You Have No Idea What This Story's About, Do You?

"What’s the more important thing about writing? Writing lots and lots? Or thinking about writing lots and lots?

Like speaking, writing is a habit driven practice. Sadly, writing ill-thought-out badly written, clumsily articulated stories is not practice for writing crafted, imaginative, and inventive stories—because so much of writing is habit. Mostly it’s practice for writing more ill-thought-out, clumsily articulated tales. Improving your writing is always a matter of changing your habits.

That requires thought—thought about writing, starting with the word, the phrase, the sentence.

You know you’re improving your writing when you start thinking thoughts in the form: 'I am no longer going to do X, Y, or Z . . .'"

-- Samuel R. Delany

Note to self: You have no idea what this story's about, do you?

Answer to self: No, I don't. Not really.

Thought I did. I started this particular short story back in 1987, and it began as a blow-by-blow replay of 8th grade girls I once knew destroying one of their own, the most popular gal in the bunch, and treating her as Hester Prynne. One of those, "but it really happened" stories that torture instructors. "But, but Teach! I can't leave that out because that's the way it happened!"

Talk about tales as old as time. A writing partner and I just had a discussion about tropes (in the sense of cliche): how we've already heard the story I've got. And, as if the universe exists to underscore lessons I need to learn, I leave this conversation and run across the movie trailer where a teen girl proudly wears an A across her chest. An interesting twist on the trope. Haven't found mine yet.

It didn't hurt to hear my tale is tired because I've lost count of which draft it is and what year. Now I have some real distance. I can see where I try to stuff a thousand themes and scenes into the story. It's over 30 pages and full of all kinds of scenes.

My partner's critique was so helpful because she pointed to the paragraphs where she said, "Wow! Tell me more." This was the clue where my tale took off from the trite, the trope.

In my novella of a story, the protagonist confronts her fear that God wants her to give up boys and go for Him. She studies various sisters in her Catholic school out of fear and loathing, and sometimes admiration, wondering if they are symbols of her future.

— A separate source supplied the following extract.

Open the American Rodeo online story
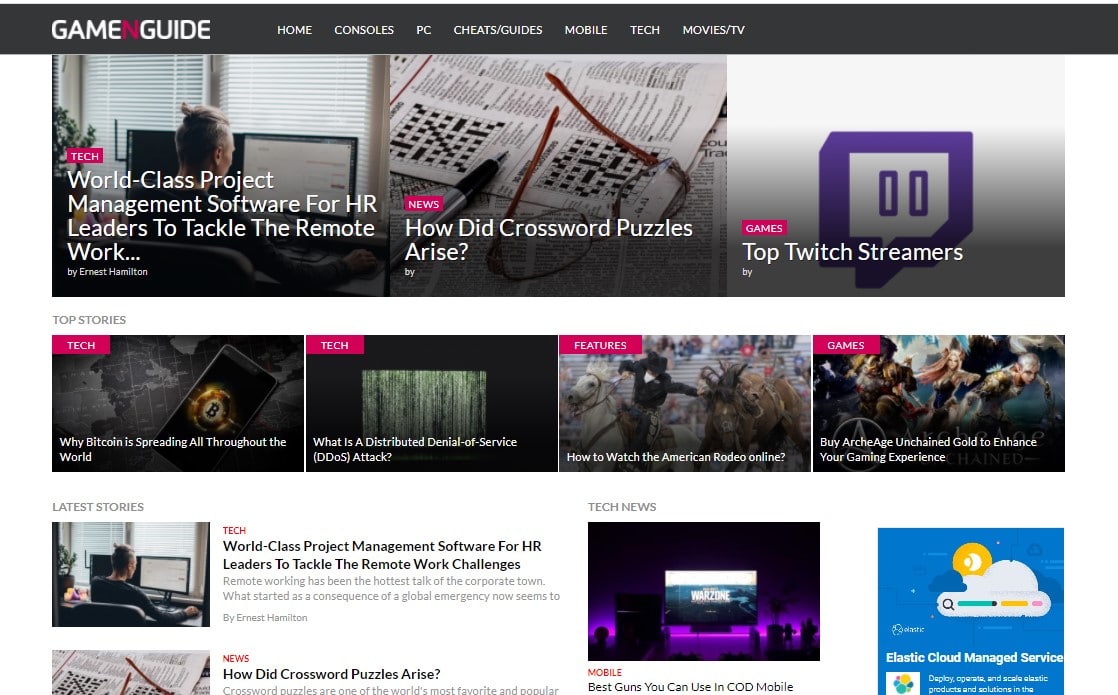The height and width of the screenshot is (695, 1118). 684,403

Now that's a bit more interesting.

Time to confront the question of whether I should move the Mean Girls to backdrop status and the Hester Prynne gal to subplot, if not delete altogether...time to dream up new scenes and let the voice of Nina--whose name might also get tossed, too--emerge in prayer, superstition, and planning. What actions will a spiritually confused girl take? So much to do with this story, now that I see it anew.

And there's plenty of time, time enough till the real story speaks. I wouldn't want it any other way, such as the way I've taken -- a trite ol' road much too traveled.